Report of Associated Press.

John Brown then rose, and spurned the plea thus sought to be introduced. He said:

I will add, if the Court will allow me, that I look upon it as a miserable artifice and pretext of those who ought to take a different course in regard to me, if they took any at all, and I view it with contempt more than otherwise. Insane persons, so far as my experience goes, have but little ability to judge of their own sanity; and if I am insane, of course I should think I knew more than all the rest of the world. But I do not think so. I am perfectly unconscious of insanity, and I reject, so far as I am capable, any attempts to interfere in my behalf on that score.


A day's delay refused.

“The course taken by Brown this morning,” writes a pro-slavery correspondent, “makes it evident that he sought no postponement for the mere purpose of delay.” And yet, although the prisoner again asked for a suspension of the proceedings for one day only, until a lawyer in Ohio, to whom he had written, and who had telegraphed a reply, should arrive in Charlestown, the Court again refused to grant the request, and ordered the examination to proceed! Mr. Hunter, in opposing the request, involuntarily showed that he regarded the trial as a form only,--a mockery of justice, -and expressed his belief that the old man was less solicitous for a fair trial than to give to his friends the time and opportunity to organize a rescue. Mr. Harding, with greater brutality, asserted that the prisoner was merely slamming sickness — although he could not stand unsupported for any length of time, and was covered with wounds, not one of which had healed!

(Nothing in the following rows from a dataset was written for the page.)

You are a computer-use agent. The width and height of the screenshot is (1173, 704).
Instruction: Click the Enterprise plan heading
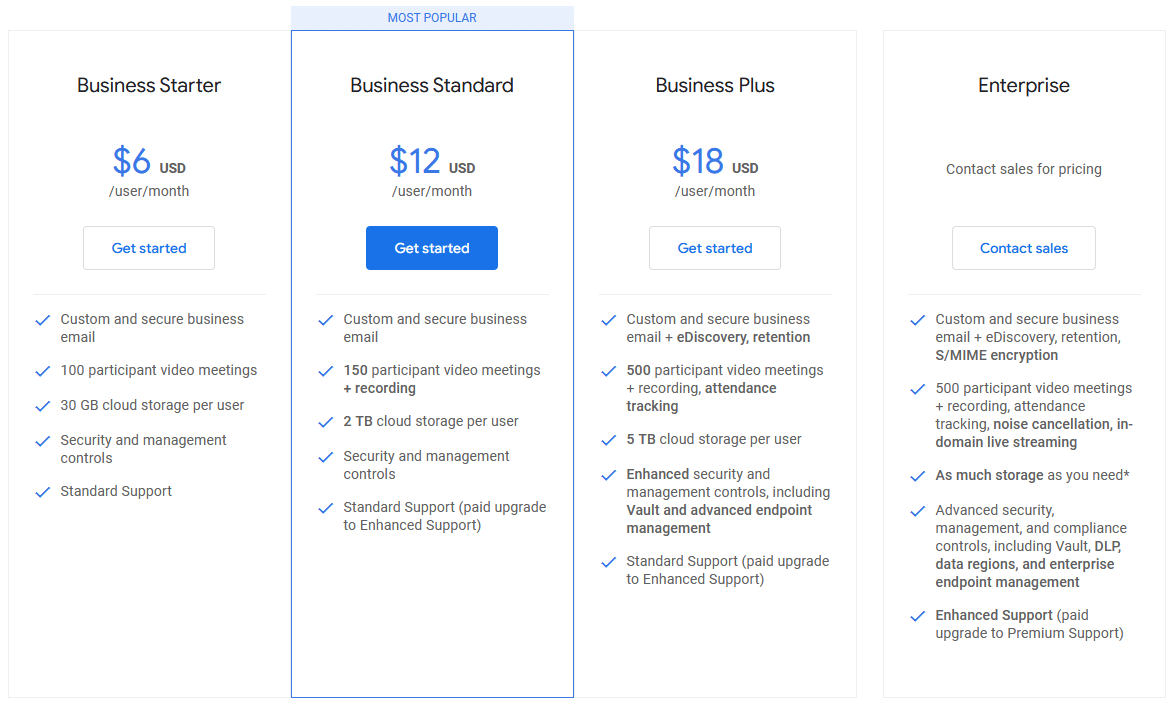point(1024,86)
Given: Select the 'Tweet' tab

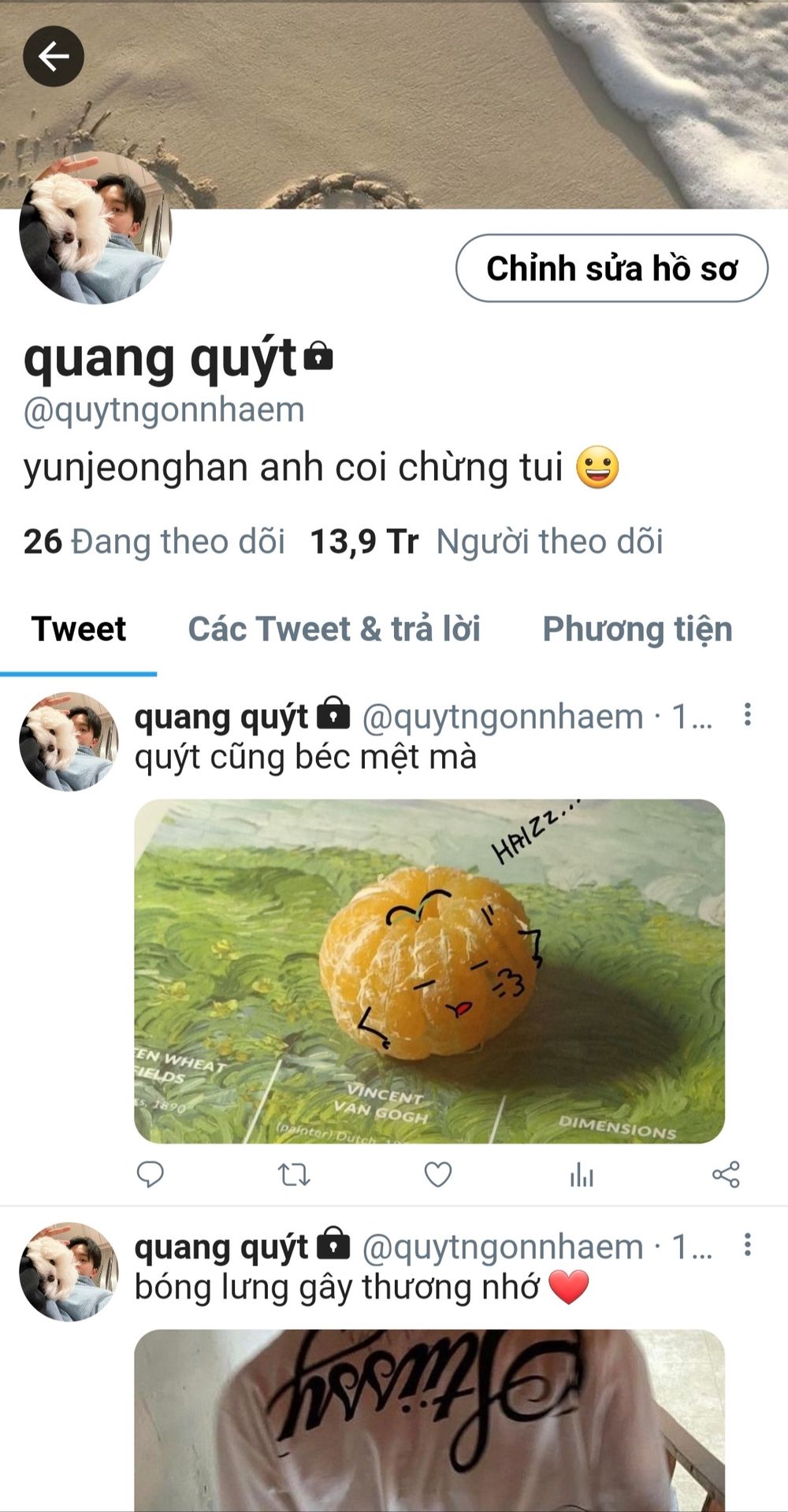Looking at the screenshot, I should click(x=79, y=628).
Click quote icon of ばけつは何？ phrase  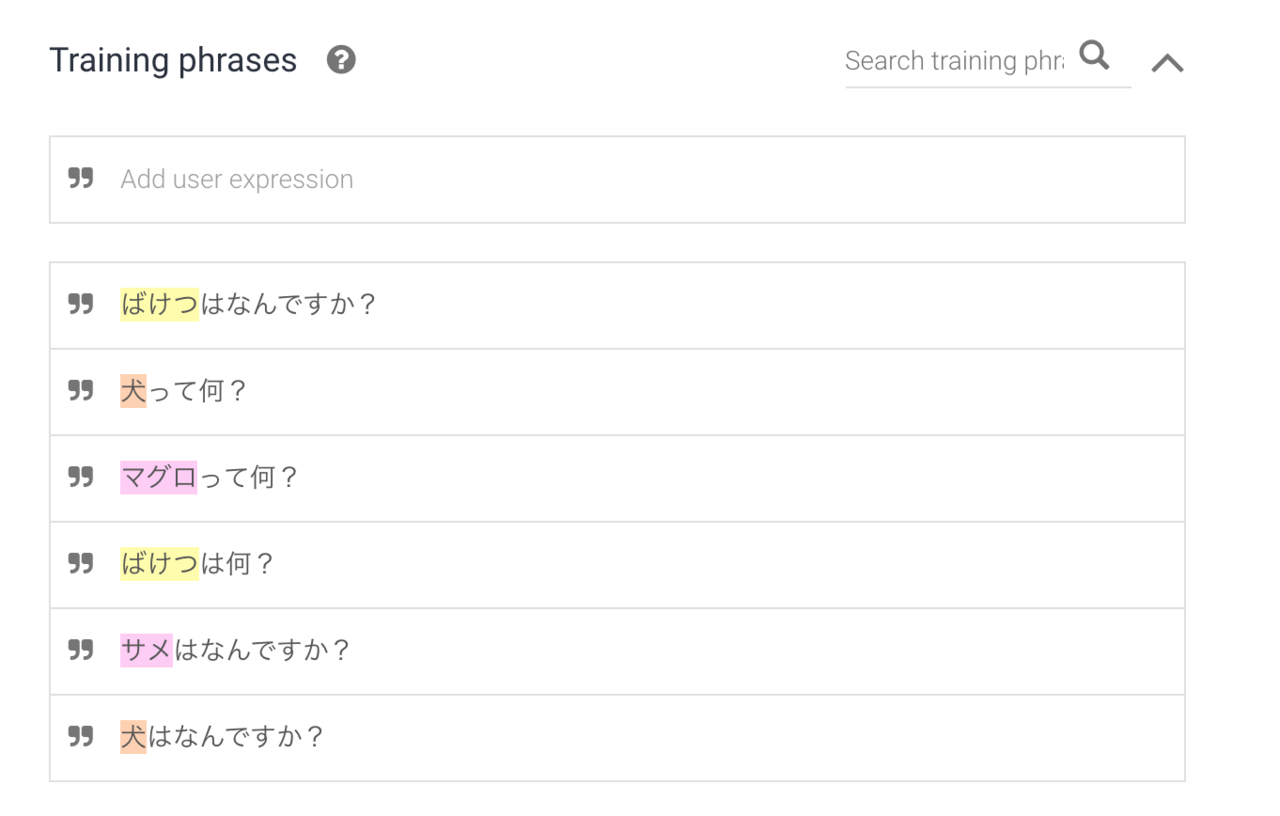pos(81,563)
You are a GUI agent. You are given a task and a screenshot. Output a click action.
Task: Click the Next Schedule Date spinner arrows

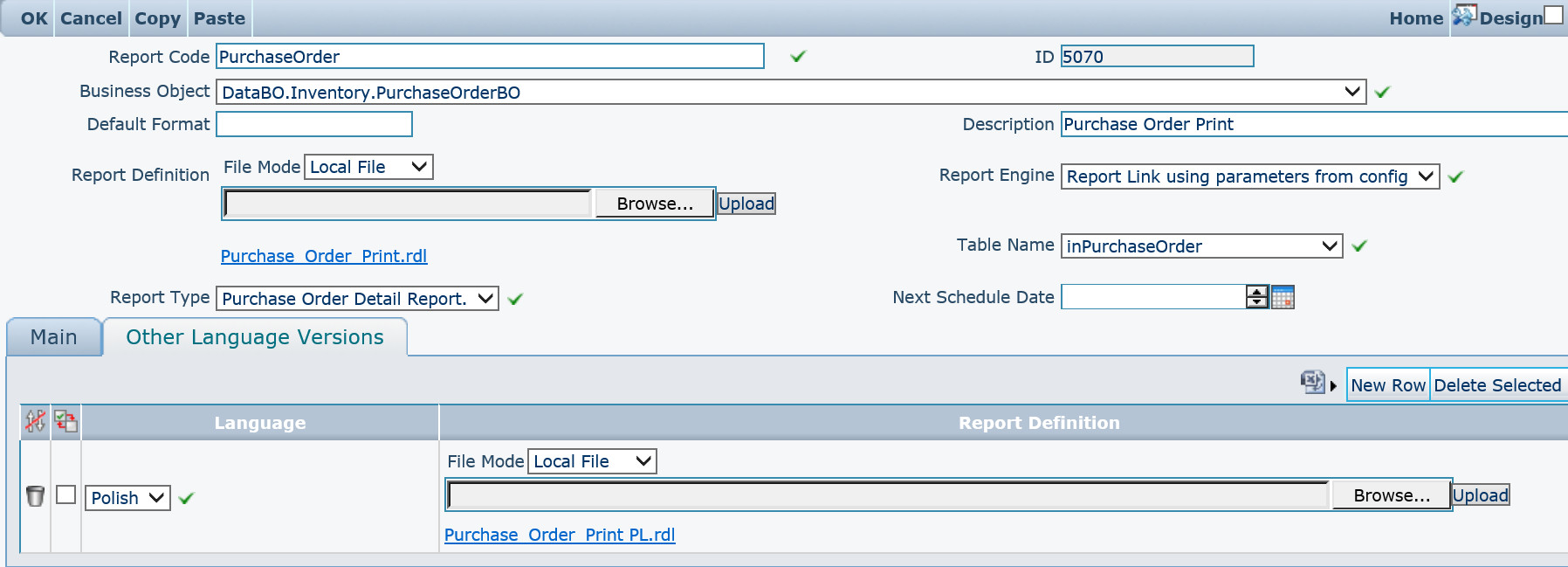(x=1257, y=298)
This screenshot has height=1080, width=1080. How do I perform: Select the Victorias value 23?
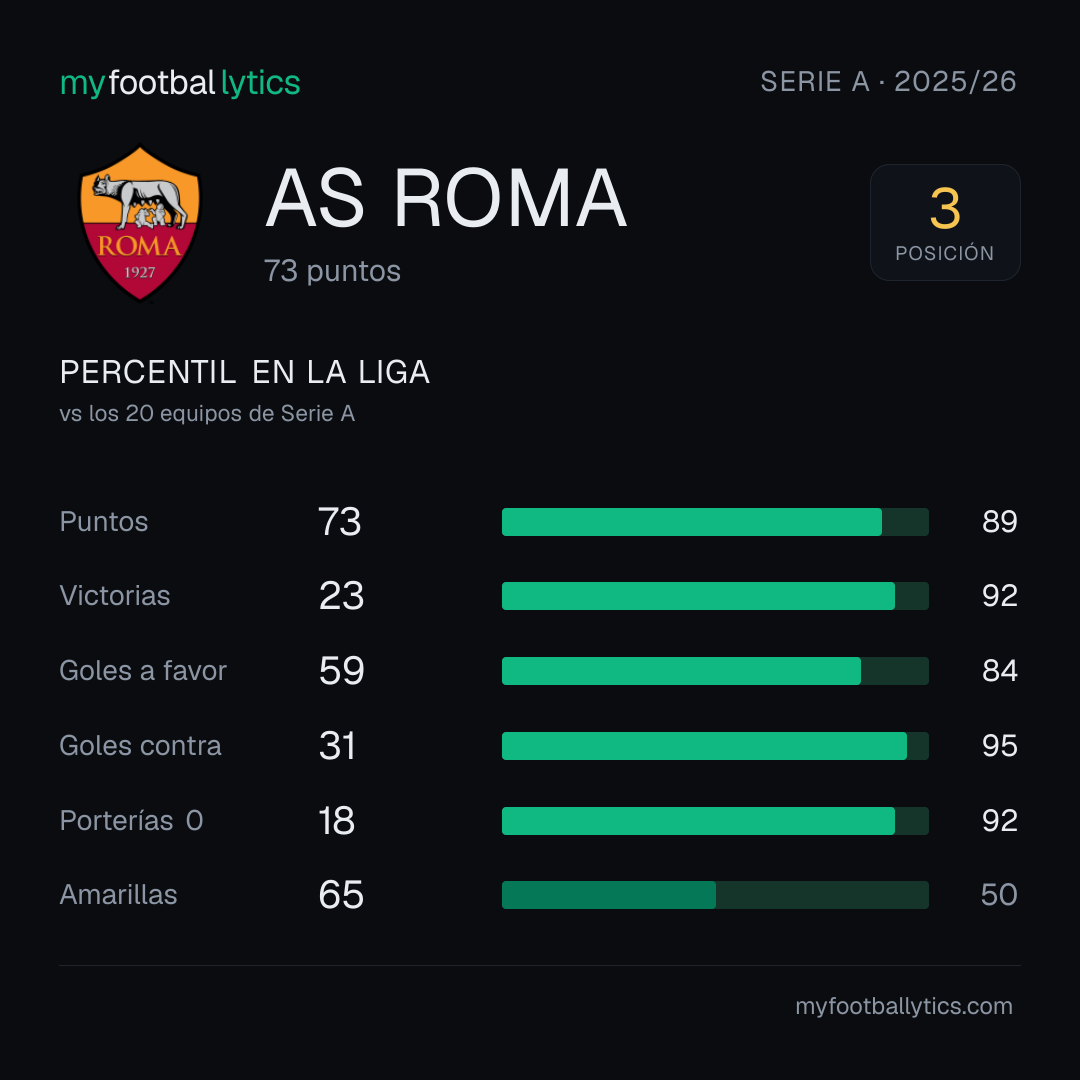(341, 596)
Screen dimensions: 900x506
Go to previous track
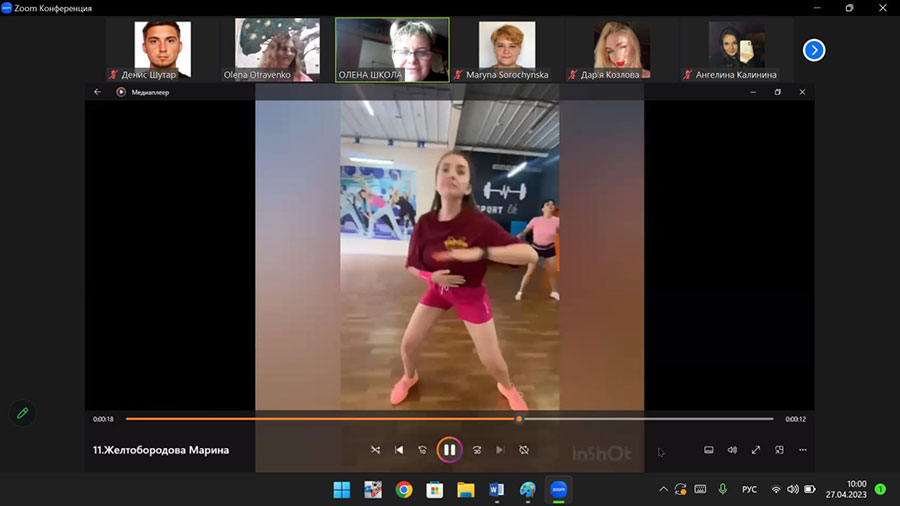399,450
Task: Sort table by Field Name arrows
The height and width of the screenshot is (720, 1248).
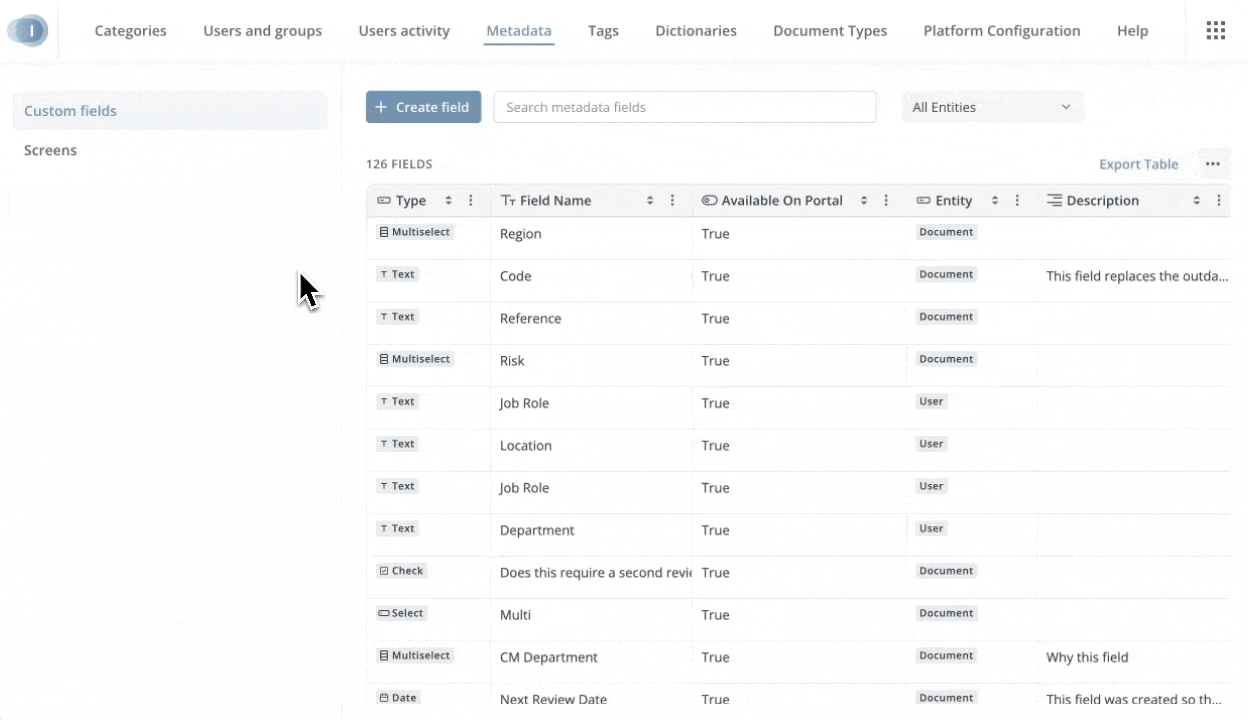Action: [x=650, y=201]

The Jury were sworn, and the indictment read. The Court permitted the prisoner, while arraigned, to remain prostrate on his pallet. He did so. The indictment charged Insurrection, Treason, and Murder. John Brown pleaded Not Guilty.

Arguments of the counsel.

Mr, Hunter then stated the facts that he designed to prove by the evidence for the prosecution, and reviewed the laws relating to the offences charged on the prisoner, and concluded by hypocritically

Urging the jury to cast aside all prejudices, and give the prisoners a fair and impartial trial, and not to allow their hatred of Abolitionists to influence them against those who have raised the black flag on the soil of this Commonwealth.


Mr. Green responded, stating what should be proved, and how, to convict of the offences charged:

1. To establish the charge of treason it must be proven that the prisoner attempted to establish a separate and distinct government with the limits of Virginia, and the purpose also of any treasonable acts; and this, not by any confessions of his own, elsewhere made, but by two different witnesses for each and every act.

2. To establish the charge of a conspiracy with slaves,

“The jury must be satisfied that such conspiracy was done within the State of Virginia, and within the jurisdiction of this Court. If it was done in Maryland, this Court could not punish the act. If it was done within the limits of the Armory at Harper's Ferry, it was not done within the limits of this State, the Government of the United States holding exclusive jurisdiction within the said grounds. Attorney General Cushing had. decided this point with regard to the Armory grounds at Harper's Furry, which opinion was read to the jury, showing that persons residing within the limits of the Armory cannot even be taxed by Virginia, and that crimes committed within the said limits are punishable by Federal Courts.”

3. Over murder, (he argued,) if committed within the limits of the Armory, the Court had no jurisdiction ; and, in the case of Mr. Beckham, if he was killed on the railroad bridge, it was committed within the State of Maryland, which claims jurisdiction up to the Armory grounds.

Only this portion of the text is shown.